Task details
Starting at the line that contains "Detail (206, 1681)" and ending at the line that contains "Währungen & Zinsen (135, 685)", please write out only those lines again, switching "References" to "Projects" and leaving everything else unchanged.

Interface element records
^^^^^^^^

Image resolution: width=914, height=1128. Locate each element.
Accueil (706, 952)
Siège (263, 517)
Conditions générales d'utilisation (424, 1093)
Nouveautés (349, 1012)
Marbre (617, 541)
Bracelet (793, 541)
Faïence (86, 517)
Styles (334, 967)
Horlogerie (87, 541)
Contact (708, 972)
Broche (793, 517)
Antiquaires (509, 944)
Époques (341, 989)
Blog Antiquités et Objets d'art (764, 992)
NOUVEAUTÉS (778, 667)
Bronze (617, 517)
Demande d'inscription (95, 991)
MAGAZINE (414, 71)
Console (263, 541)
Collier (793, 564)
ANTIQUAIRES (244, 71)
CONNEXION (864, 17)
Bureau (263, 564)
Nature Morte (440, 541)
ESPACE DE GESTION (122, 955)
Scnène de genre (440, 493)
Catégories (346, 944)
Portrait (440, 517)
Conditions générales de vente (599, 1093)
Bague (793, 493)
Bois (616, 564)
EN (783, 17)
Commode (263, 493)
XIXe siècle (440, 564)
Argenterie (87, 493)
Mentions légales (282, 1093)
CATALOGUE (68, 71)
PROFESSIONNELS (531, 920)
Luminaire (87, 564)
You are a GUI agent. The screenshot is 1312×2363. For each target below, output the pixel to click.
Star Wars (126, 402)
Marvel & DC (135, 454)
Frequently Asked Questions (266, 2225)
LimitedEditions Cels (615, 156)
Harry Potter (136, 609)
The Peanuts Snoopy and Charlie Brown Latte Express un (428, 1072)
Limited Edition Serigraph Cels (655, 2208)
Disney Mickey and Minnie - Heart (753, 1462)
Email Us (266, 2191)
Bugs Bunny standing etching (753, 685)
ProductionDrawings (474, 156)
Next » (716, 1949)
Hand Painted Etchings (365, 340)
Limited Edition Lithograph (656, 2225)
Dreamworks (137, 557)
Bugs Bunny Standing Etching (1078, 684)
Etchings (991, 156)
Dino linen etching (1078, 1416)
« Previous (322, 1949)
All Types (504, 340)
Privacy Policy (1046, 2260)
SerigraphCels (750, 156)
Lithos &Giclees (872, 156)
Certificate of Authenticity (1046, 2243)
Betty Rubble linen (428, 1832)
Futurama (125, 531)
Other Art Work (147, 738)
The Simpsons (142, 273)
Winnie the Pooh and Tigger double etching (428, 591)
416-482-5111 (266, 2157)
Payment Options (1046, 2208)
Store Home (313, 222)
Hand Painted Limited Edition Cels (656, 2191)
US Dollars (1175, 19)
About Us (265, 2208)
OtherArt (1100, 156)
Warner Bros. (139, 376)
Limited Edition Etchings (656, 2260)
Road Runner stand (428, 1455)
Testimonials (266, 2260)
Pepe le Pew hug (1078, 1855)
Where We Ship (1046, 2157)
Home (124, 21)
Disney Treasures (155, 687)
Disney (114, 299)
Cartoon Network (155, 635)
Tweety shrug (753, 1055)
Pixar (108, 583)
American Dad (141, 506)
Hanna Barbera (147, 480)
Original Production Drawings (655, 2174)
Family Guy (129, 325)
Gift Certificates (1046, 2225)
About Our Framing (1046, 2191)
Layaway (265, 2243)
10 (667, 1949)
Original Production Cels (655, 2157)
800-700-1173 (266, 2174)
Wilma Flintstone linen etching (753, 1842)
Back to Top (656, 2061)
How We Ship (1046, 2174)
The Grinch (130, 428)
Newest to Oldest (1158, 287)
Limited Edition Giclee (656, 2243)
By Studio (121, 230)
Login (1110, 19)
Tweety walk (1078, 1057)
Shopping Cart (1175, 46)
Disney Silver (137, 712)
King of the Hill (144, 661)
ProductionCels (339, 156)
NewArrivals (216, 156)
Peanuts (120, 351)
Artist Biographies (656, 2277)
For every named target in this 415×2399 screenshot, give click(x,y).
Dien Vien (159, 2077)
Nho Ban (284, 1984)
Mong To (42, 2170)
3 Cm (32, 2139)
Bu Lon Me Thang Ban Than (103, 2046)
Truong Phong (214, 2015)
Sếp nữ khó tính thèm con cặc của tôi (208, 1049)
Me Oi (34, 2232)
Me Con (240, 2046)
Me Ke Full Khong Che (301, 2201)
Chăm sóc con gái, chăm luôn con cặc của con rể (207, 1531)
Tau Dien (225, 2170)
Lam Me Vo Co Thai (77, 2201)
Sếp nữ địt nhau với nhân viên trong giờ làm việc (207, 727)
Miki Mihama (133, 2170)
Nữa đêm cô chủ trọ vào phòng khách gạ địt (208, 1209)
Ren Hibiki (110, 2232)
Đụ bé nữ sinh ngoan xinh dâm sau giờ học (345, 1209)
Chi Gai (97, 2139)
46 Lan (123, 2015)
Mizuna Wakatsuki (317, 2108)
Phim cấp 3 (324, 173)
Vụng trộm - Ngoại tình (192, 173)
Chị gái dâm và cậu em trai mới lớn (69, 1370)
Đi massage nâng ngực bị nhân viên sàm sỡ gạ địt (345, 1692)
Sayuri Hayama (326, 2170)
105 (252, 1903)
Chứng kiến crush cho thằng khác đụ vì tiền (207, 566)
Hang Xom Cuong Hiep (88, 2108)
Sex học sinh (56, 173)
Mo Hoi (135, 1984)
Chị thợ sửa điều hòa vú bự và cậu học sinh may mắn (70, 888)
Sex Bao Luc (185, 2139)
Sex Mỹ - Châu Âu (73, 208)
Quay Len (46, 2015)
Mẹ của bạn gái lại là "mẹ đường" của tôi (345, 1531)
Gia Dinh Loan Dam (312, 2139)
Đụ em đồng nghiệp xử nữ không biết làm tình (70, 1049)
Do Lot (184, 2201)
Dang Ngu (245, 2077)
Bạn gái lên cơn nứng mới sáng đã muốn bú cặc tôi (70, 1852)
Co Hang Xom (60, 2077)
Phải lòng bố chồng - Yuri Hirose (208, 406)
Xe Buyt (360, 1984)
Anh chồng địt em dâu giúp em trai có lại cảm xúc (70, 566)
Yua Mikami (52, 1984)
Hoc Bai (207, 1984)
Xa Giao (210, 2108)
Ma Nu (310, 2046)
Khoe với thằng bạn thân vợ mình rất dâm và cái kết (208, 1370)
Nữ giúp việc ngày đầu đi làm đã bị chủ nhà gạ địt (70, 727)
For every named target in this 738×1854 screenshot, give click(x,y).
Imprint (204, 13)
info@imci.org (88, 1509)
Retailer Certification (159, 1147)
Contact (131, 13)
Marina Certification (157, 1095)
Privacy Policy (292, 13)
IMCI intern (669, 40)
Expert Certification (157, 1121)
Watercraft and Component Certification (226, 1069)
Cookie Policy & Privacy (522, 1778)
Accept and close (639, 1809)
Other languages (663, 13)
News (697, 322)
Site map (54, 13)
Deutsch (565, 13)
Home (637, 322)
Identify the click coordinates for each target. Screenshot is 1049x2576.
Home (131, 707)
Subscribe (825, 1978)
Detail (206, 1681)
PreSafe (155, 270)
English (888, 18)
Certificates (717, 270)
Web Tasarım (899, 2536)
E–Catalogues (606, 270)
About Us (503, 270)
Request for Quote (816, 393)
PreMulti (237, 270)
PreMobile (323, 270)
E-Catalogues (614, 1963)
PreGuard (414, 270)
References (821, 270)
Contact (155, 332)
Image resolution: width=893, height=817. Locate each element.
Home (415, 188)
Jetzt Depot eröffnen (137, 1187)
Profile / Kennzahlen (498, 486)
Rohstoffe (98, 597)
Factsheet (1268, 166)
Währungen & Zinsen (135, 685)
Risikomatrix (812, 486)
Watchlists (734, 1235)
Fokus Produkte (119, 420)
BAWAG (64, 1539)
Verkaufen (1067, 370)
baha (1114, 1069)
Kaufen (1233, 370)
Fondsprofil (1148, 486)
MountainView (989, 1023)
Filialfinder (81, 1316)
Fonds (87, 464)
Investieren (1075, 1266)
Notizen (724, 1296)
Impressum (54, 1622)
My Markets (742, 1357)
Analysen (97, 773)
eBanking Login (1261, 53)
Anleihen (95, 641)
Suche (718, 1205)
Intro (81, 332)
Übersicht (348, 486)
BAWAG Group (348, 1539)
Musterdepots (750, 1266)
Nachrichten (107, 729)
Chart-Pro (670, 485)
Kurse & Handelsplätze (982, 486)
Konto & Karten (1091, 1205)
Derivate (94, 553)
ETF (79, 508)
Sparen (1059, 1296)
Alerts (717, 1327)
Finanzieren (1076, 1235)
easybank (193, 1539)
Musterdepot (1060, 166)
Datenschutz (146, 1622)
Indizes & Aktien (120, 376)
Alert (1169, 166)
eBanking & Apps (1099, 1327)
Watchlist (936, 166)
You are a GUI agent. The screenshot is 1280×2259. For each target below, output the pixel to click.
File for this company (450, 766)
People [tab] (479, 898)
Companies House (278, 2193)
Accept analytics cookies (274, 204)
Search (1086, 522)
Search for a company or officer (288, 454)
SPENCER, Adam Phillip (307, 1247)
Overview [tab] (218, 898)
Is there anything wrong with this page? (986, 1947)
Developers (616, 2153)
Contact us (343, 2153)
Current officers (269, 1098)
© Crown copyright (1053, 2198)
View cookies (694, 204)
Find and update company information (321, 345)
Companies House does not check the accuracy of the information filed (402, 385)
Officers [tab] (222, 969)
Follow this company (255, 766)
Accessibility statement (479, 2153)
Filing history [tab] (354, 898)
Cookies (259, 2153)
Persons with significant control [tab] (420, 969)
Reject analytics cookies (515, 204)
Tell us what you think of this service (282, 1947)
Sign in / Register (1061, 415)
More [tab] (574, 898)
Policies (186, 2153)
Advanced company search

^^^^^^^^

Exercise solution
Detail (206, 1681)
PreSafe (155, 270)
English (888, 18)
Certificates (717, 270)
Web Tasarım (899, 2536)
E–Catalogues (606, 270)
About Us (503, 270)
Request for Quote (816, 393)
PreMulti (237, 270)
PreMobile (323, 270)
E-Catalogues (614, 1963)
PreGuard (414, 270)
Projects (821, 270)
Contact (155, 332)
Image resolution: width=893, height=817. Locate each element.
Home (415, 188)
Jetzt Depot eröffnen (137, 1187)
Profile / Kennzahlen (498, 486)
Rohstoffe (98, 597)
Factsheet (1268, 166)
Währungen & Zinsen (135, 685)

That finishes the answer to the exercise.